Here's my latest iTunes bill:

Pimsleur French 2, Unit 22 (an audiobook) ... $5.95

Tin Can Trust, Los Lobos ... $9.99

Spot the Difference, Squeeze ... $9.99

France!!! v2.0 (an iPhone app) ... $2.99

Fanelli: Symphonic Pictures ... $9.99

This is a rather telling bill, isn't it?

First, it says, "Hey, this guy loves France!" And yes, I do. Quebec too. I also love the French language, French food, French booze and French movies -- but I'll save all that for my new "Things No One Cares About" blog.

The bill also says I've downloaded a few albums (including new stuff by Los Lobos and Squeeze), albums I've -- so far -- failed to review or mention in this blog. They're both great, by the way, and they'll be addressed in my next entry.

And then there's that last item: "Fanelli: Symphonic Pictures."

Even though I'm a Fanelli -- and I've even been known to hastily slap together a tune or two -- this album, a classical work recorded by the Slovak Radio Symphony Orchestra in 2002, has nothing to do with me. At least I think it doesn't.

Not long before he died in 1996, my father, another Fanelli, said something to the effect of, "There are many Fanellis in Paris. We have lots o' relatives there." This is something that has stayed with me, and every now and then, I do the odd Google search, looking for some long-lost, stinking-rich French cousin, someone with a lot of French booze, perhaps.

Last night, Google came up with a new result: French composer Ernest Fanelli, born in Paris on June 29, 1860. This struck a chord with me because, besides his last name and the bit about the song writing, there's his birthday, June 29, which happens to be my birthday. (I burst onto the scene just a few years later, of course.)

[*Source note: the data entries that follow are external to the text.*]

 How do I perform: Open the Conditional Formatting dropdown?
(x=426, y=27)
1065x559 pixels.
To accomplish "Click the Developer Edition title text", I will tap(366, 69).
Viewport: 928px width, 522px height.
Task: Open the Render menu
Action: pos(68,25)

And, as it turns out, he's an interesting guy. So interesting, in fact, that it's generally accepted that two of Fanelli's more famous and slightly younger contemporaries, Claude Debussy and Joseph-Maurice Ravel, based a lot of their well-known impressionist compositions on a Fanelli score called Tableaux Symphoniques, which was first performed in Paris in 1912. It actually was written nearly 30 years earlier, and the score was apparently gawked at -- while still unpublished -- by people like Debussy and Ravel, who -- how shall I put this? -- stole bits of it.

Fanelli has been called "one of the greatest inventors and musical iconoclasts of all time."

Right. Anyway, I'm listening to "Symphonic Pictures" (aka Tableaux Symphoniques, 1883/1886) with the idea that it might be cool to pinpoint a simple melody within the overall work and make a modern-surf tune out of it -- sort of "Fanelli covers Fanelli." I think I've found something catchy in one of the later movements on the album.

This could be interesting -- especially if your name is Fanelli!